By Josephine Lau and Belinda Cao

Jan. 4 (Bloomberg) -- China Investment Corp., the nation's $200 billion sovereign wealth fund, has received more than 100 applications from money managers to help it invest in global equity markets, a person involved in the selection process said.

Beijing-based CIC, Asia's largest sovereign fund, is taking applications until Jan. 15. It will notify institutions directly after the deadline expires about whether they've been selected, the person said, declining to be identified before a public announcement.

``The potential for global fund managers is huge since CIC has a lot of appetite for foreign expertise,'' said Anny Wong, who helps run institutional sales at BOCI-Prudential Asset Management, which oversees about $5 billion and has submitted an application to CIC. ``We're looking for CIC to be one of our most important clients.''

CIC spent more than $8 billion last year purchasing stakes in Morgan Stanley, the second-biggest U.S. securities firm, and Blackstone Group LP, manager of the world's largest buyout fund. The four-month-old fund may step up overseas investments this year as China encourages capital outflows to limit domestic asset price bubbles and inflation.

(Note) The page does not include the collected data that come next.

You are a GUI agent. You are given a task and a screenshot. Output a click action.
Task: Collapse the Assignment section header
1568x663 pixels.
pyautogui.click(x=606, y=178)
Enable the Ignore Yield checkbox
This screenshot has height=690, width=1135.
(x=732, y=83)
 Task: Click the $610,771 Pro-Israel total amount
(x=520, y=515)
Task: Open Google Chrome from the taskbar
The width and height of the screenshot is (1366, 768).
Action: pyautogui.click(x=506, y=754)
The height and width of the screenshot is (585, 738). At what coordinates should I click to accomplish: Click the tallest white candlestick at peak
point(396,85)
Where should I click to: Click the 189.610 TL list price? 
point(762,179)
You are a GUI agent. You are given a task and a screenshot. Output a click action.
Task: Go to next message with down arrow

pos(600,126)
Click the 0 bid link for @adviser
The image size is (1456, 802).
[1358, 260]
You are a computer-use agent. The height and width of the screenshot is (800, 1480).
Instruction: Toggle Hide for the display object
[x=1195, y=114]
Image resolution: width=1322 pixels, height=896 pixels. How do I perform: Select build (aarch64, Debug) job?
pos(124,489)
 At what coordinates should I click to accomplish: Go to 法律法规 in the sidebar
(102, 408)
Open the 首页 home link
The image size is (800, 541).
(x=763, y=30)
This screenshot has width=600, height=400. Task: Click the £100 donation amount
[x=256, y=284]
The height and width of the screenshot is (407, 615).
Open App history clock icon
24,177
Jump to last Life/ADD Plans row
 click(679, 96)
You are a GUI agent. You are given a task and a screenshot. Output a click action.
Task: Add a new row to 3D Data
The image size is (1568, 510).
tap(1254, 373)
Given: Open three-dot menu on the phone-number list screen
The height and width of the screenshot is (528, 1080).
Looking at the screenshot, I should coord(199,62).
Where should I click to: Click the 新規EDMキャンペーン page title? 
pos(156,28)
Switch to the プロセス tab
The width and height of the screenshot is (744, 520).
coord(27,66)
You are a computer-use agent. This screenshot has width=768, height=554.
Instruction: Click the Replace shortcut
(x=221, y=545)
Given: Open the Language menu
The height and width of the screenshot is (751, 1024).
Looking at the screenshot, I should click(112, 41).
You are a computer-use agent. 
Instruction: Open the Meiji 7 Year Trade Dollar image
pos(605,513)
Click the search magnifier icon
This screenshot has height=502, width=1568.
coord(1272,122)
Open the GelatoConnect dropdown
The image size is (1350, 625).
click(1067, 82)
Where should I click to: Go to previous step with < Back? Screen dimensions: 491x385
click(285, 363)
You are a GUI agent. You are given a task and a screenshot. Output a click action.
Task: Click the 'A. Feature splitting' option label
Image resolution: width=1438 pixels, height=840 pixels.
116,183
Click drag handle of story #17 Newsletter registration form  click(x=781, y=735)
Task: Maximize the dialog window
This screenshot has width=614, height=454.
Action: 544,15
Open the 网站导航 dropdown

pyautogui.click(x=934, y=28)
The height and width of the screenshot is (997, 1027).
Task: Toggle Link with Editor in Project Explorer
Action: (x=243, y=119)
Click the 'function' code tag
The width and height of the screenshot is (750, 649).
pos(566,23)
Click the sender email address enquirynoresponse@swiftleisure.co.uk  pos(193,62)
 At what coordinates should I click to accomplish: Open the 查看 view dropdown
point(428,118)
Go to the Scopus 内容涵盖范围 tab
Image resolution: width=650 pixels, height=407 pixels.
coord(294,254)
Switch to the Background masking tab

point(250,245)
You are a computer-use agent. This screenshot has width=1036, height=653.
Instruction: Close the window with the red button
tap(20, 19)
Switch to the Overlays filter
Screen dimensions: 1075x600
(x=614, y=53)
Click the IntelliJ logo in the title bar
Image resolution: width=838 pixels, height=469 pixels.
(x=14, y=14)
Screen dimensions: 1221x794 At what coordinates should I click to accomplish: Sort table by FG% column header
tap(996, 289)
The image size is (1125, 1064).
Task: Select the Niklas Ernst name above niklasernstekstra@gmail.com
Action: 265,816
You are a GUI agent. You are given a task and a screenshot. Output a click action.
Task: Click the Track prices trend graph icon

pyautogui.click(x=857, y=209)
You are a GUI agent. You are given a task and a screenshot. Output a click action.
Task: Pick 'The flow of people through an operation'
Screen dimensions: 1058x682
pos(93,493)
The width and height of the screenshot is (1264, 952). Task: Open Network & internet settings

The Government of Singapore Investment Corp., which manages more than $100 billion of that nation's reserves, hires outside firms to run some of its funds. Temasek Holdings Pte, which oversees an additional $112 billion on behalf of the city-state, uses only its own fund managers.

`Conservative Approach'

Bai Xiaoqing, an official at CIC's communications office in Beijing, declined to comment.

Firms were invited in December to apply for the chance to invest CIC assets in stocks on the MSCI All Country Index, MSCI EAFE Index, MSCI Emerging Markets Index and in Asia ex-Japan equities. They must have at least $5 billion of assets under management to be eligible, the sovereign fund said in a Dec. 12 statement.

``CIC will likely focus on index funds and investments with quantitative strategies,'' said Howard Wang, who oversees $14 billion at JF Asset Management Ltd. in Hong Kong. ``It'll take a conservative approach to save powder for other government goals, such as injecting money into Chinese banks.''

Wang declined to say whether his firm has applied to CIC.

CIC will inject $20 billion into China Development Bank, which funds the country's public works projects, as the government nears the end of its decade-long restructuring of the banking industry. Li Yong, China's vice finance minister, said in November that CIC will invest a combined $67 billion in China Development and the Agricultural Bank of China, which serves the nation's farmers.

Inflationary Pressure

Ballooning trade surpluses have swelled China's foreign exchange reserves to $1.46 trillion, the highest ever in any nation. That's helped drive inflation to an 11-year high, and contributed to a 162 percent surge in the benchmark CSI 300 Index last year.

Premier Wen Jiabao has encouraged capital outflows, seeking to cool inflationary pressures. As part of that effort, China last year expanded the scope for domestic fund managers, banks and insurers to invest more overseas.